Hands on with Intel's Lexington Platform Z2420 Phoneby Brian Klug on January 9, 2013 4:35 PM EST
Yesterday I played around with Intel's Lexington platform FFRD smartphone. Lexington is an entry level cousin of the Medfield platform which is based around Intel's Z2420 SoC and an Intel XMM 6265 baseband. The device includes a 3.5-inch HVGA display, 5 MP rear facing camera, and 1.3 MP front facing camera.
The Z2420 SoC inside Lexington is a lower clocked version of the Z2460 codename Penwell SoC, with CPU clocks down at 1.2 GHz instead of the Z2460's 1.6 GHz. I'm told that the SGX540 GPU clock remains 400 MHz, and memory bandwidth and interface remains the same as well. The Lexington was running Android 4.0.4 when I played with it. XMM6265 is an XMM6260 derivative that enables dual SIM operation, you can see in Android the two cell status bars and under about two sets of cell information. Lexington is aimed at emerging markets where dual SIM operation is a given, hence this architecture. There's also a removable 1500 mAh battery.

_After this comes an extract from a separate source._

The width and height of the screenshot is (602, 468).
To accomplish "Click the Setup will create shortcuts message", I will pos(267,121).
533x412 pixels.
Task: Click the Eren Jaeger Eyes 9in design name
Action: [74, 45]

Performance on the Lexington was definitely a bit slower than the Medfield platform FFRDs I've played with (like the Lava Xolo X900 we reviewed or the Orange San Diego) but still pretty speedy. Stock browser performance and UI responsiveness subjectively seemed good to me. Construction is a bit thick, but one has to keep in mind this is an entry level device designed to go after the mass market and deliver performance that other lower end phones often based on ARM11 can't. I'm told cost will be extremely competitive — just like the Medfield FFRD Intel won't sell the Lexington FFRD shown here directly, but rather go after OEMs willing to take a nearly finished product to market.